* **SELECTION**

Inside the mind of America’s (raunchy, foul mouthed, overly opinionated, sexually aggressive, incredibly offensive, fly by the minute, ridiculously absurd, often times erratic, psychologically questionable) Sweetheart.

Say What? July 1, 2007

Filed under: Uncategorized — the108 @ 6:19 am

Tis’ the perfect night for a little drunk bloggin’ and damn it if Erin hasn’t already started without me and logged off.

I have a few things of interest to discuss with you all while I’m drunk and willing to share. Let’s get cozy and shoooot the shit, shall we.

First… I’m gonna come right out there with it, oh yes I am. Ever since I had the baby, I have been having spontaneous orgasms. Loads of them. Like, ten or so a day.

It’s very weird.

I’ll just be sitting here thinking about how we need some toilet paper and BOOM! I’ll have a full blown, leg shaking orgasm. And it’s not like the idea of wiping my ass gets me all hot. It could be anything, I tellya, anything at all and there I am with my O- face on.

How does this happen??

I’m gonna be honest. It’s kinda annoying.

On another note, we went today and had family portraits done. I realized something while we there and the sucky bitch photographer put zero effort into making my kids smile. I would make a fantastic child photographer.

Which I have decided to become.

Once Dean and I move, I’m going to apply for a small business loan and turn a room of our house into a studio. I have a good eye for that shit and an uncanny way of getting kids to smile or laugh.

I have realized that this is because I am shameless.

I have no problem going the extra mile for a laugh even if it means farting or picking my nose.

And speaking of picking your nose…. I hate it when I cut my nails too short and it makes nose picking rather tedious and with a lesser appreciated final outcome. I recently cut my nails so I wouldn’t scratch up Emi and then I regretted it because my nose picking was very unsatisfactory.

Fuck. It’s hot in here.

Speaking of hot…. my cleavage is rockin’ right now. Just thought I’d mention.

Holy cow… I can’t believe that I am spelling correctly. Even drunk, I am a genius.

I am now going to ask Dean for a good topic to discuss.

I shall now conduct an interview with Dean.

Me: So, Dean. Are you mad that I used your razor to shave my crotch?

He: No. Should I be?

Me: No.

Me again: Hey, Dean.

He: Yes?

Me: After I shaved my crotch, I weighed myself and was three pounds lighter.

He: Say what, now?

Me: After I shaved my crotch, I weighed myself and was three pounds lighter.

He: Well, there is no way you shaved off three pounds of hair.

Me: Yeah, but I didn’t shave during the last couple of months of my pregnancy because I couldn’t find my vagina.

He: It’s not like you have ever been Sasquatch or anything.

Me: Good.

End of interview.

I feel like getting a big, fucking tattoo on my face. Like Mike Tyson. Even though I think he is an illiterate dick.

Man, it’s really hot in here.

Did I tell you guys that I have decided to start a large and potentially obnoxious collection of trucker hats? This comes as a tribute to one of my cartoons… a goodie called Squidbillies, which you can sample in my sidebar.

* **WHAT THE EXERCISE ASKS**
Rewrite the blog post starting with "Inside the mind" and going on through "It’s very weird.", changing "night" to "evening".

* **INFORMATION SHOWN**

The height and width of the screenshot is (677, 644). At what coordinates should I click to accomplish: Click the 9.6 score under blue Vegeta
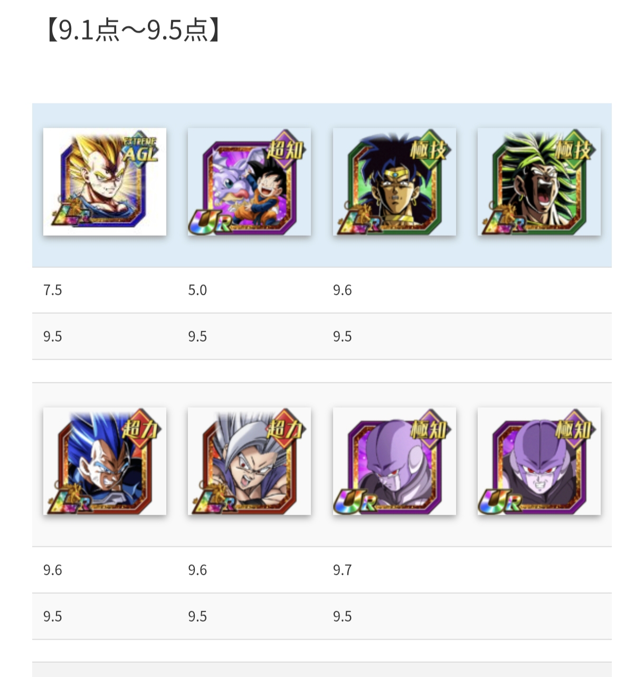tap(53, 570)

* **RESULT OF THIS TASK**
Inside the mind of America’s (raunchy, foul mouthed, overly opinionated, sexually aggressive, incredibly offensive, fly by the minute, ridiculously absurd, often times erratic, psychologically questionable) Sweetheart.

Say What? July 1, 2007

Filed under: Uncategorized — the108 @ 6:19 am

Tis’ the perfect evening for a little drunk bloggin’ and damn it if Erin hasn’t already started without me and logged off.

I have a few things of interest to discuss with you all while I’m drunk and willing to share. Let’s get cozy and shoooot the shit, shall we.

First… I’m gonna come right out there with it, oh yes I am. Ever since I had the baby, I have been having spontaneous orgasms. Loads of them. Like, ten or so a day.

It’s very weird.